Problem to solve: Copy the data below word for word, keeping every line unchanged.

Information shown:
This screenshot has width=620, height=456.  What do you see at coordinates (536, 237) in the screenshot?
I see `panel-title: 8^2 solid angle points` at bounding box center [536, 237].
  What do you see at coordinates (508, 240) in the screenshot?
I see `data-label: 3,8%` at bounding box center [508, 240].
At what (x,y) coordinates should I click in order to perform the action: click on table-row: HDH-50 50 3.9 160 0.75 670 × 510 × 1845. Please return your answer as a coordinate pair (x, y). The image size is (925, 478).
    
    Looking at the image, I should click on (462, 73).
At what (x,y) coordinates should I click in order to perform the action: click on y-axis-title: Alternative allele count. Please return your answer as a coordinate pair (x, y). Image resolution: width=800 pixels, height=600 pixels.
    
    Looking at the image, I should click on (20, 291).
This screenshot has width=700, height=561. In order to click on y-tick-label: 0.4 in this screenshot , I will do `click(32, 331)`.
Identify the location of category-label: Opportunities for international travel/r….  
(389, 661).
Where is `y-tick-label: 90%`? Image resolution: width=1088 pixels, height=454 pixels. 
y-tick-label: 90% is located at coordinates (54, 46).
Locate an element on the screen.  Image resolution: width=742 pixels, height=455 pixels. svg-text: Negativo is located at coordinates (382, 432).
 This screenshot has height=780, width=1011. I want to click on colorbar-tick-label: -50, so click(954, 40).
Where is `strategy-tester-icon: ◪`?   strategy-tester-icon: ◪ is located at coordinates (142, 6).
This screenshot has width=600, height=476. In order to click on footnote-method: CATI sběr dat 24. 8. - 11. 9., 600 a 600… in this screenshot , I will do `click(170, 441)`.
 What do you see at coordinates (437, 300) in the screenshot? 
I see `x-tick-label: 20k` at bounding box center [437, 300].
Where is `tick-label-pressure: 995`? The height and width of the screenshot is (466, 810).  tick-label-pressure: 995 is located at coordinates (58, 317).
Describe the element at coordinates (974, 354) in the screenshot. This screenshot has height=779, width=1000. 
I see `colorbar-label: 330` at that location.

Answer to this task:
This screenshot has width=620, height=456.  What do you see at coordinates (536, 237) in the screenshot?
I see `panel-title: 8^2 solid angle points` at bounding box center [536, 237].
  What do you see at coordinates (508, 240) in the screenshot?
I see `data-label: 3,8%` at bounding box center [508, 240].
At what (x,y) coordinates should I click in order to perform the action: click on table-row: HDH-50 50 3.9 160 0.75 670 × 510 × 1845. Please return your answer as a coordinate pair (x, y). The image size is (925, 478).
    
    Looking at the image, I should click on (462, 73).
At what (x,y) coordinates should I click in order to perform the action: click on y-axis-title: Alternative allele count. Please return your answer as a coordinate pair (x, y). Image resolution: width=800 pixels, height=600 pixels.
    
    Looking at the image, I should click on (20, 291).
This screenshot has width=700, height=561. In order to click on y-tick-label: 0.4 in this screenshot , I will do `click(32, 331)`.
Identify the location of category-label: Opportunities for international travel/r….  
(389, 661).
Where is `y-tick-label: 90%`? Image resolution: width=1088 pixels, height=454 pixels. 
y-tick-label: 90% is located at coordinates (54, 46).
Locate an element on the screen.  Image resolution: width=742 pixels, height=455 pixels. svg-text: Negativo is located at coordinates (382, 432).
 This screenshot has height=780, width=1011. I want to click on colorbar-tick-label: -50, so click(954, 40).
Where is `strategy-tester-icon: ◪`?   strategy-tester-icon: ◪ is located at coordinates (142, 6).
This screenshot has width=600, height=476. In order to click on footnote-method: CATI sběr dat 24. 8. - 11. 9., 600 a 600… in this screenshot , I will do `click(170, 441)`.
 What do you see at coordinates (437, 300) in the screenshot? 
I see `x-tick-label: 20k` at bounding box center [437, 300].
Where is `tick-label-pressure: 995`? The height and width of the screenshot is (466, 810).  tick-label-pressure: 995 is located at coordinates (58, 317).
Describe the element at coordinates (974, 354) in the screenshot. This screenshot has height=779, width=1000. 
I see `colorbar-label: 330` at that location.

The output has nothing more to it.